• **Problem details**: Lines that include "will" make up the answer; copy all of them from the data below.

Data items
========

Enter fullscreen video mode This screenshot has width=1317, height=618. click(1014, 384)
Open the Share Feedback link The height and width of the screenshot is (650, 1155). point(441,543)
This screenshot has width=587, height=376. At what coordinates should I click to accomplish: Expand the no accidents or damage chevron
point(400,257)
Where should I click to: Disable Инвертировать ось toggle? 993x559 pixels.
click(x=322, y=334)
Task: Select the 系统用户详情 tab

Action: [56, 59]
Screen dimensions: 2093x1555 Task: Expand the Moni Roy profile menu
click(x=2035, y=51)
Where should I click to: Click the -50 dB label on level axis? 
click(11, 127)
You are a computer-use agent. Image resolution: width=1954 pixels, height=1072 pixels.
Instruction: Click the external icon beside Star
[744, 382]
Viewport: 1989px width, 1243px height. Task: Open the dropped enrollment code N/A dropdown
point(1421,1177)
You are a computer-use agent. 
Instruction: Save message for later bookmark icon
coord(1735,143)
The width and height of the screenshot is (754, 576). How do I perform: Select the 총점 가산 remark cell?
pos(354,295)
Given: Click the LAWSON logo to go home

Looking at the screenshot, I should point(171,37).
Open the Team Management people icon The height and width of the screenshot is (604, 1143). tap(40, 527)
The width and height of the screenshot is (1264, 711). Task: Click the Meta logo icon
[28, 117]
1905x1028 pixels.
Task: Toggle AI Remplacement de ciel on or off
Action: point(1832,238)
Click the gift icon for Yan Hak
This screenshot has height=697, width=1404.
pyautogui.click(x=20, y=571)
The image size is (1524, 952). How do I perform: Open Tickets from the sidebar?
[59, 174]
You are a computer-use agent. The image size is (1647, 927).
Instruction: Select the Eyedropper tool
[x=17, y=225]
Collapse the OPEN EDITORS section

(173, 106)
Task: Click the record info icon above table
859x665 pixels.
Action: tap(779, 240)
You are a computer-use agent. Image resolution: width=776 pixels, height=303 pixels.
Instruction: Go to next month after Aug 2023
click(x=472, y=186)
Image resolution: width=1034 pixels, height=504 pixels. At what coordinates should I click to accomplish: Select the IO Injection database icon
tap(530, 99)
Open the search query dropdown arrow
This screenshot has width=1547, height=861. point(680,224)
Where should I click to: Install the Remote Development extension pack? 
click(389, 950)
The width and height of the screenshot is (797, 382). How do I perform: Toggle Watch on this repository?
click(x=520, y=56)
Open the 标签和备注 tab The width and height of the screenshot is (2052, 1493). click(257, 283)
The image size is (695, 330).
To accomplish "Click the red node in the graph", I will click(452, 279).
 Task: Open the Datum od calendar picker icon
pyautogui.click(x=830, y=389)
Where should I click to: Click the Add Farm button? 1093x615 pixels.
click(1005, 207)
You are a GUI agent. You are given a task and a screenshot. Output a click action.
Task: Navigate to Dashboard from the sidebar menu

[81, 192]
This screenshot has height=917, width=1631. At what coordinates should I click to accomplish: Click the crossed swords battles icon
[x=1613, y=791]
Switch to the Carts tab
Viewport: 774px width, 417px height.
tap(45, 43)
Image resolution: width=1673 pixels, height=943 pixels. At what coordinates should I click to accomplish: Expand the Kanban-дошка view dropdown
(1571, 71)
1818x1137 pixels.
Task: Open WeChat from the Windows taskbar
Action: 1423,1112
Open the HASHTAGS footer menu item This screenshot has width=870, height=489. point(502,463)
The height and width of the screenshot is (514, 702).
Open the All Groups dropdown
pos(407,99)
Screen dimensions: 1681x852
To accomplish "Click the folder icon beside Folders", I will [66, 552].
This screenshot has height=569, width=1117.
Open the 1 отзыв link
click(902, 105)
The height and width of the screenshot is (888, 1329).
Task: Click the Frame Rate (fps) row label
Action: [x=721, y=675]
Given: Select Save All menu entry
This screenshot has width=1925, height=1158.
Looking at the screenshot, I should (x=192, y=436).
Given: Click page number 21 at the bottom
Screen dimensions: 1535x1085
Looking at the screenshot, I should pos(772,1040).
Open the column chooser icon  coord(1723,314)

========

• **Reply to the task**:
To accomplish "Click the red node in the graph", I will click(452, 279).
To accomplish "Click the folder icon beside Folders", I will [66, 552].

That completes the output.